Blue Smart Dimmer Switches - No Neutral Wiring - Switch LED Flickering - 2 Bypasses Installed

  1. Inovelli Blue Series Smart Dimmer Switch (Zigbee Model: VZM31-SN, Firmware: 2.18)
  2. No Neutral Wiring
  3. Aqara LED Ceiling Light T1M
  4. Running Home Assistant (Zigbee2MQTT)

Issue: I can’t get the LED stable on the blue series switch, even with the 2 bypasses installed. (assuming I have them installed correctly)

I had read other similar issues and turned off:
PeriodicPowerAndEnergyReports
ActivePowerReports
ActiveEnergyReports

Smart Bulb Mode is enabled.
Switch Type: Single Pole

The LED lights on the switch blink consistently when set to 100% LED Intensity when Off and will reboot the entire switch within a couple of seconds.
The LED lights on the switch blink consistently even when set to 50% - 1% LED intensity when off and will occasionally reboot but not every couple of seconds like at 100%.

The installed light never flickers, and when the light is turned on at the switch level, everything works like a champ.

I purchased 6 switches about 6 months ago and haven’t had time to troubleshoot this one. The other switches are installed with the Smart Fan/Light Canopy Module at a ceiling fan location and never have issues, but that is because of how you have to wire it in the non-neutral setup.

Link to Google Photos of All Wiring Pictures and Videos of the Switch Issues. Since taking these photos, I have installed a second bypass with the same results.

Google Photos Link to Wiring Pictures and Videos

I just wanted to get some thoughts on the next steps.

You’re probably wired correctly, but to be double-sure, verify that the white is the hot with it not wired to the switch. I see your testing pictures, but your testing with the switch wired.
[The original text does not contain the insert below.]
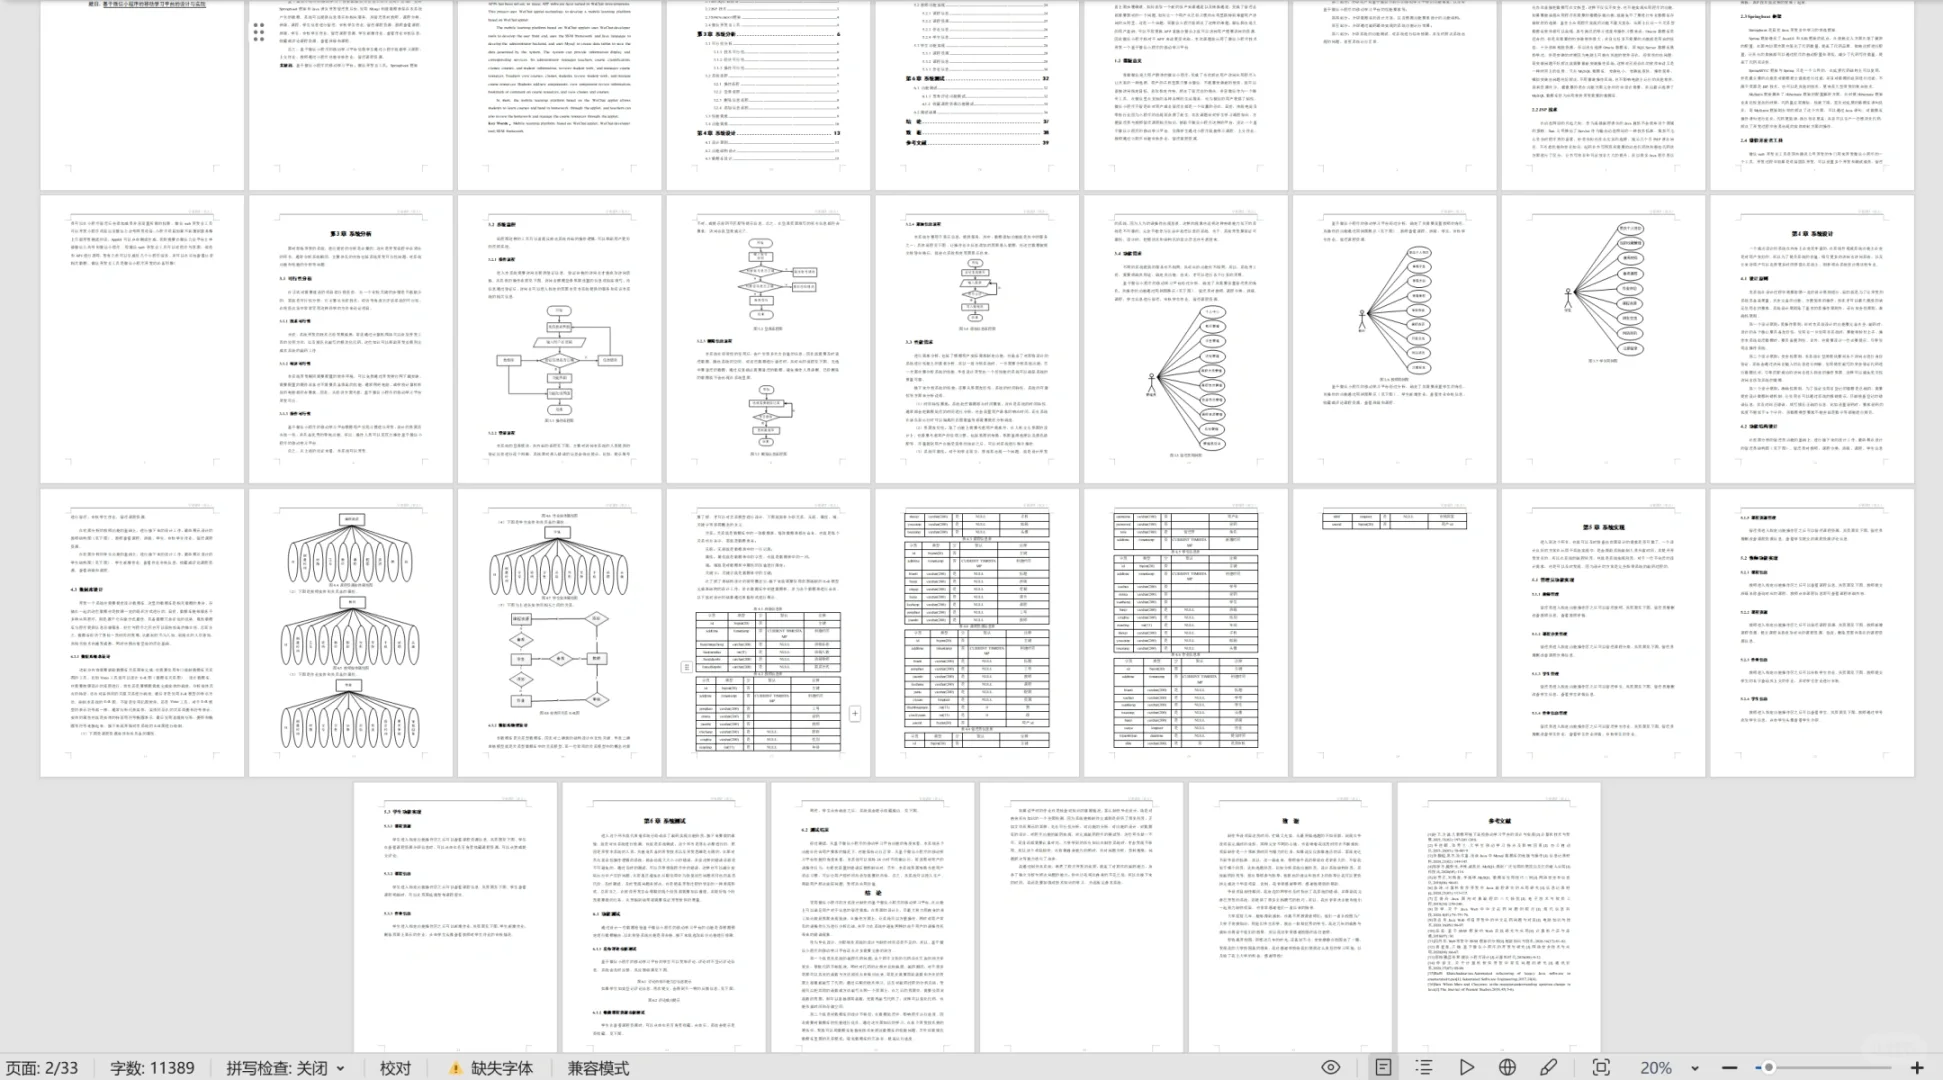Toggle eye protection mode icon
Screen dimensions: 1943x1080
coord(1330,1067)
Your switch needs to be in the Smart Bulb Mode since you are mating with a smart bulb. I know you said SBM was enabled, but if it was, you wouldn’t be able to test at 50% or 1% as you noted. SBM puts out full power and can’t be reduced.
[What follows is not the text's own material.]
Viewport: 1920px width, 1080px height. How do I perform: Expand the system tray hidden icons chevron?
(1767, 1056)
This isn’t your issue, but trim the conductors going into the switch so that no copper is exposed, to ensure you don’t get an inadvertent short.

Smart bulbs and non-neutrals can be problematic. One workaround is to wire the light fixture hot full time. Then send that hot and neutral to the switch box to power the Inovelli. It won’t have a load and will only be a scene controller, which won’t matter since you are controlling a smart bulb.

The only downside to that is that pulling the air gap on the switch will not cut power to the light for when you’re changing a bulb, etc.